* ASSIGNMENT: Exclude the pictures, then repeat exactly each line from the one containing "Open Groups from the sidebar icon" to the final line of the records that follow.

* DATA IN THIS EXERCISE:
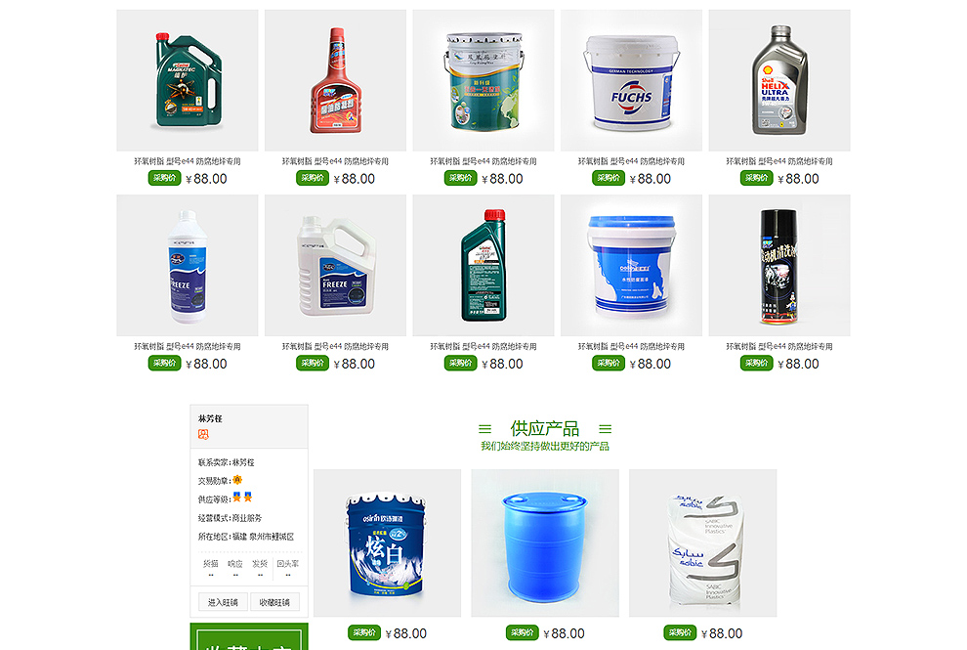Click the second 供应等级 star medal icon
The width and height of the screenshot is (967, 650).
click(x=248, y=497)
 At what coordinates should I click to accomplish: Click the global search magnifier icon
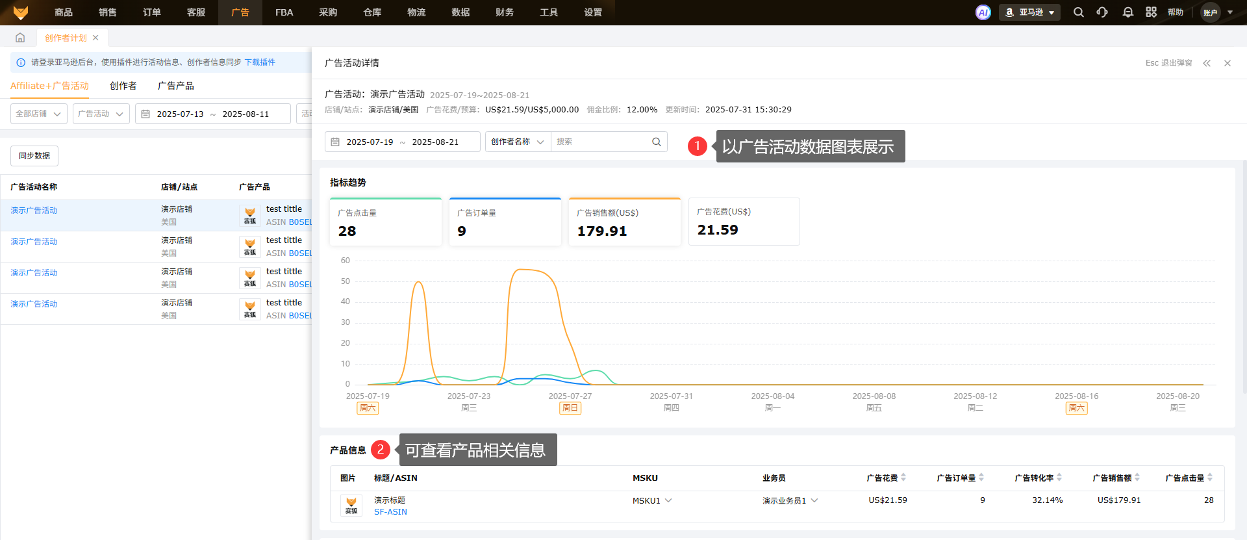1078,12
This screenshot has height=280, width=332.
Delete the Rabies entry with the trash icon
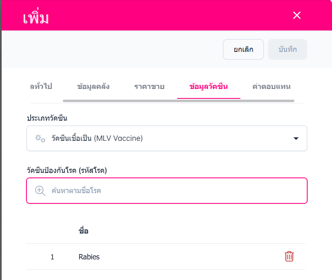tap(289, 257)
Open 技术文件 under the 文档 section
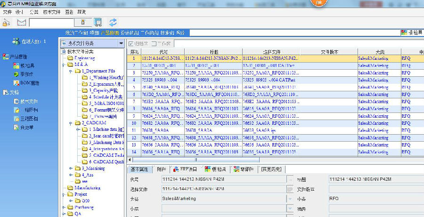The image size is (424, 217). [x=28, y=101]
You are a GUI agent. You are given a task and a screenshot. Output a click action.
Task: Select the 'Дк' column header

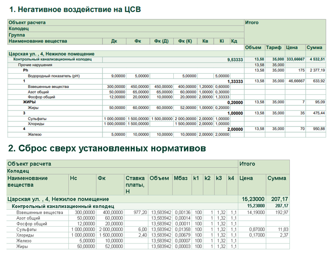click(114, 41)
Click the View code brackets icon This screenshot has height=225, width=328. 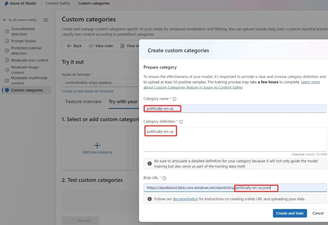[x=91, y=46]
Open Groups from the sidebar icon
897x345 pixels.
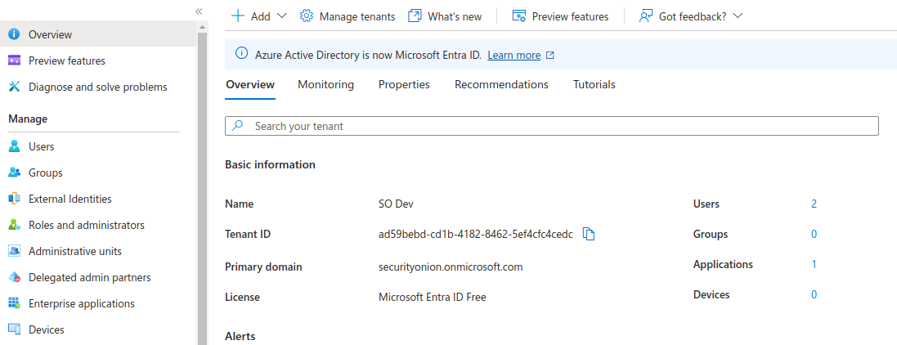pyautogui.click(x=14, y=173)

* ANSWER SECTION:
Open Groups from the sidebar icon
897x345 pixels.
pyautogui.click(x=14, y=173)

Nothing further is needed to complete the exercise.